项目针对大型复杂、多样化零件的高效精密加工需求，通过机构学、力学与数字化加工的交叉融合，实现加工机器人的自主创新：将并联机构作为机器人本体实现运动和力的高效传递与灵活的姿态调整，引入柔性阻尼和时滞动力学模型实现减振和抑振，通过变刚度实现机器人与工件间的安全交互。主要围绕机器人本体结构、关节阻尼、精度保障三方面开展研究，包括：高能效的机器人本体机构与结构创新设计；基于柔性的吸振、减振机理与结构设计；刚柔耦合动力学建模与振动抑制方法；强耦合运动学精度标定技术；机器人-工件的安全交互设计；原型样机研制与试验验证。预期将建立刚柔耦合型加工机器人的高功率传动机理、高能效设计理论及高精度保证方法，突破加工机器人高效高精难题，实现机器人与复杂、多样性工件之间的共融。研究结果对提升我国航空航天、能源等领域亟需的大型复杂零件的制造能力与水平、机器人装备的自主创新及机器人学与制造学科的交叉融合具有重要意义。

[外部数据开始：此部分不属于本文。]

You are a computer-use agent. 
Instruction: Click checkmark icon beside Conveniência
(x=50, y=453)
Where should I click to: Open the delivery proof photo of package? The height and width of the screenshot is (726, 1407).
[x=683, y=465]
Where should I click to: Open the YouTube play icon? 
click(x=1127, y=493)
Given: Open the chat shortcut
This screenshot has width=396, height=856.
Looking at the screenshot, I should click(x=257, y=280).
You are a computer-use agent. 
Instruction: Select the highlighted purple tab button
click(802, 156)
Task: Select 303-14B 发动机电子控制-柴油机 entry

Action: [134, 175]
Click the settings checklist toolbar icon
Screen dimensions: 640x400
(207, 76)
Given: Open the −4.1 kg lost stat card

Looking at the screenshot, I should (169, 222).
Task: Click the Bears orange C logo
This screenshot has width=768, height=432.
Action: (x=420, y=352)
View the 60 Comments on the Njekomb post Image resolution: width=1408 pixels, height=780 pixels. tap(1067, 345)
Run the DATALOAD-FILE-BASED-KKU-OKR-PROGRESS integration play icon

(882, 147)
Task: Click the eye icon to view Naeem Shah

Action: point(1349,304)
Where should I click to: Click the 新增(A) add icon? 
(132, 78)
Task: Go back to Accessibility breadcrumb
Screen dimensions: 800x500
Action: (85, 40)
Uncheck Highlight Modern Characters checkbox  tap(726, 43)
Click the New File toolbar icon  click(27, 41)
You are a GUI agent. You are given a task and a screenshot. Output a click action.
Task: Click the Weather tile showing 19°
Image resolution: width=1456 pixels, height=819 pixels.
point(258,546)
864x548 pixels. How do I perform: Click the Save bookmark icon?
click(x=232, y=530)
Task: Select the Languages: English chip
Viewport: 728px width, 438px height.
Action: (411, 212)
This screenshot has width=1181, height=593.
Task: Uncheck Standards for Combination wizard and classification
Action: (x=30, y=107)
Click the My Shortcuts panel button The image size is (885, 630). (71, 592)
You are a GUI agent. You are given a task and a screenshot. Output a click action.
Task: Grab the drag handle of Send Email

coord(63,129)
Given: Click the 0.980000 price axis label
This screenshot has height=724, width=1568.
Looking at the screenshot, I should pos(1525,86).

本项目开展了便携式刚柔耦合加工机器人高能效设计与精度保障等基础理论与关键技术研究，提出了并联机器人功率传递性评价指标与极限切削用量指标，建立了基于参数灵敏度的高能效优化设计方法；提出了柔性吸振器通用设计方法与基于变刚度原理的安全关节设计方法，实现了临界碰撞载荷作用下的零刚度；建立了加工机器人刚柔耦合误差模型，准确补偿末端位姿误差，提高了机器人定位精度；提出了耦合调姿运动控制方法与高速高精进给速度规划方法，提升了机器人的控制精度；建立了基于神经网络和切换控制的抑振方法，实现了快速定位与高效抑振。基于上述理论与技术成果，研制了桁架式、真空吸附式、电磁吸附式三套加工机器人样机，其中桁架式加工机器人已在成都飞机工业有限责任公司应用，完成了框架类结构件、连接板、加强框等关键零部件加工，加工精度满足工艺要求。本项目研究成果解决了航空工业结构件制造过程中面临的高效高精国产化加工难题，对我国高端航空装备制造技术自主可控意义重大。.项目执行期间，出版学术著作2部；发表论文33篇（其中SCI检索23篇，EI检索7篇）；申请中国发明专利13项、美国专利1项（其中获授权的中国发明专利11项）；承办了国际学术会议IEEE-CYBER 2019，主办了国际学术会议ICIRA 2021；项目负责人担任CCMMS 2020大会主席；1名青年教师与2名博士生赴海外进行交流学习；4人次参加国际学术会议并做口头报告；应邀参加会议并做报告13人次；青年教师谢福贵获得国家优秀青年科学基金项目资助。